Suffix automaton learning experience

Magic suffix automaton !!!

It can solve the following problems:
Problem 1: Analyzing substring

Run directly on the side of the suffix automaton, yet he went NULL string finish was the original sub-string string.

Suffix arrays: Ran sasasa, and then start from the smallest suffix, one back enumeration record to match the current location, if the match is not on it next suffix, otherwise moved back one position. If the enumeration is over suffix has not completely match the original string is not a string.


Problem 2: The number of sub-strings of different
DAG on DP. For a node i, f [i] represents the number of sub-string (excluding the empty string) starting from iii. Then, f [i] is equal to ( i , j ) E d g e ( f [ j ] + 1 ) \sum_{(i,j)\in Edge}(f[j]+1) . f [1] that is the answer.

Suffix Array: length of each suffix height minus the sum.
Question 3: In the original string all substring (not the same a) large dictionary which is the i-th order ( Los Valley P3975 )

First, the process of each node endpos size, i.e. the number of strings in each class appear in the original string. Consider dp, the size of the f [i], i represents a. For one node does not contain any prefix, f [i] = ( i , j ) E d g e f [ j ] \sum _{(i,j)\in Edge}f[j] and the DP g [i], represents the number of sub-string starting from III (excluding the empty set and the calculation is repeated), then g [i] = ( i , j ) E d g e ( g [ j ] + f [ j ] ) \sum_{(i,j)\in Edge}(g[j]+f[j])

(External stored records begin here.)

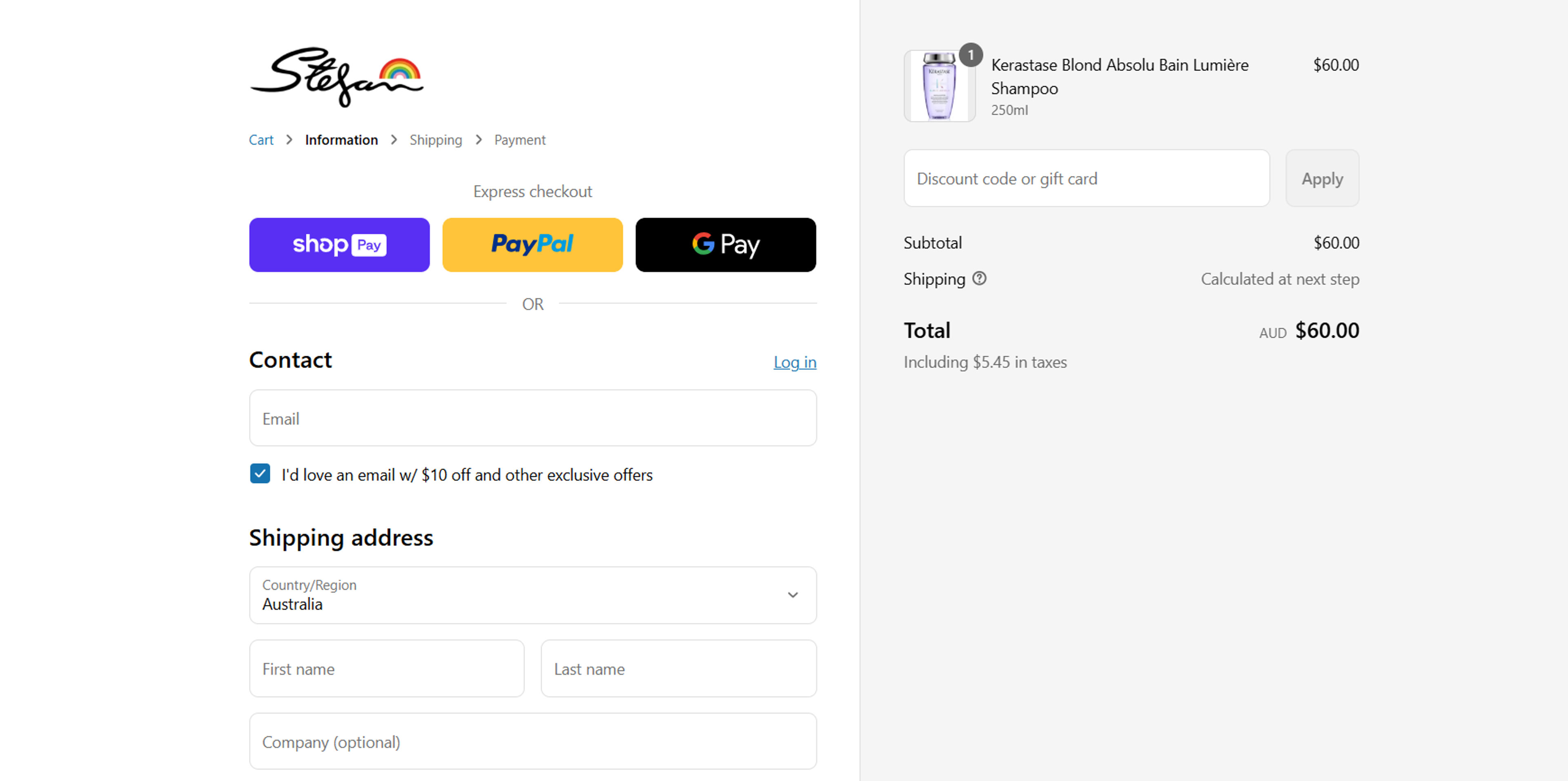Click the chevron before Payment breadcrumb
Viewport: 1568px width, 781px height.
point(479,140)
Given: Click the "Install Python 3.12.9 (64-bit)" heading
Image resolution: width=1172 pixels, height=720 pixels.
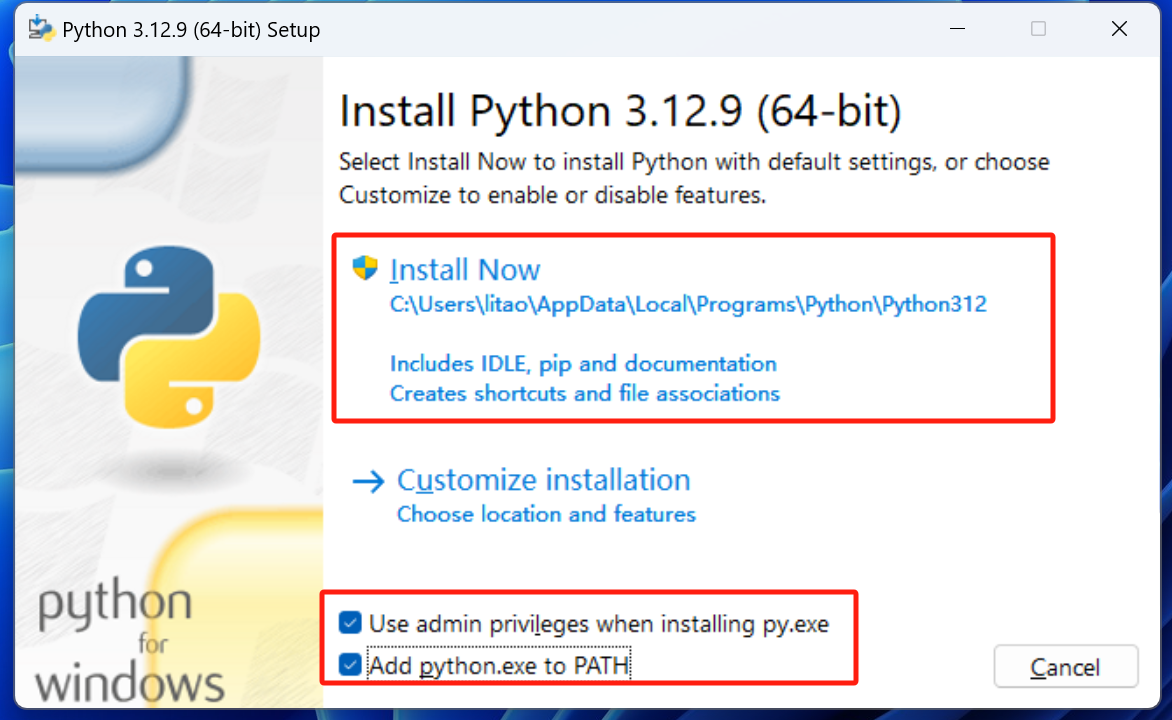Looking at the screenshot, I should pos(620,111).
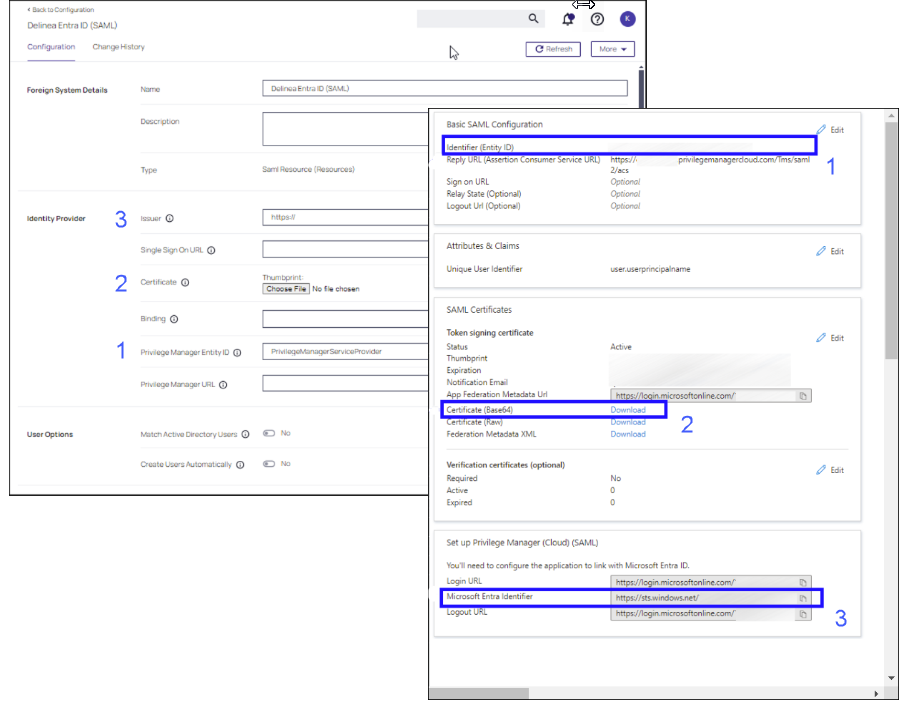The image size is (909, 714).
Task: Copy the Microsoft Entra Identifier value
Action: (x=802, y=599)
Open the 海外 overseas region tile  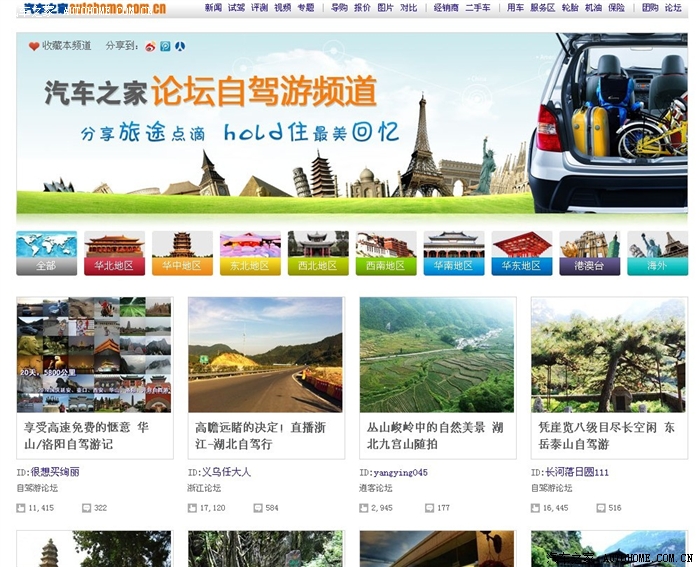(x=657, y=252)
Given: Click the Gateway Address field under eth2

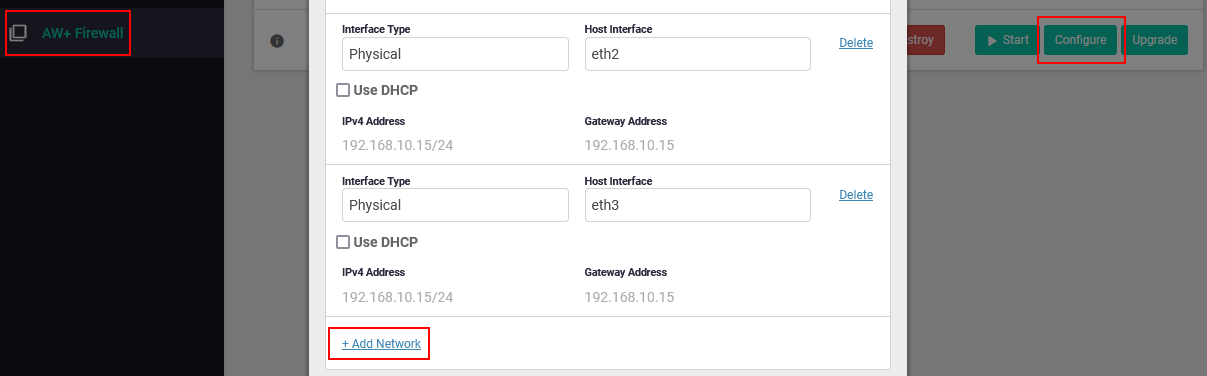Looking at the screenshot, I should 697,145.
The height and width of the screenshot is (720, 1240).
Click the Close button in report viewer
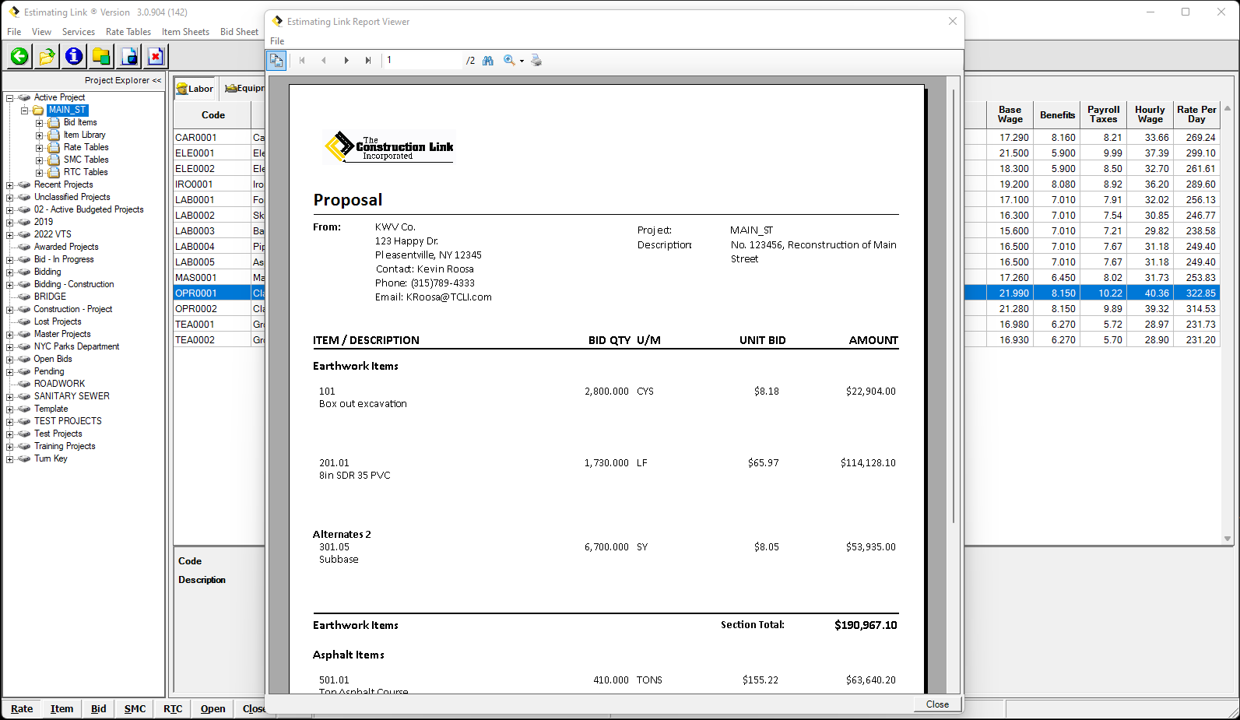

Finally, in the DFS suffix automaton, a lexicographical ordering traversal edges, minus any enough ranking further side of substrings, this is not enough to go out of the edges connected to the node, and repeating the above steps. When the ranking becomes not positive output string passing path is formed. Please also refer to the specific approach this question problem solution.


Question 4: Analyzing two strings longest common substring

Put together the two strings, the intermediate and the special characters, run suffix automaton. Then processing method similar to the above with the number of occurrences, a number of times that the substring Ran put together string appears first half and the second half of the number appears. Then traverse node, find the largest number of occurrences before and after len node is not zero. Above ideas can also handle a plurality of strings longest common substring.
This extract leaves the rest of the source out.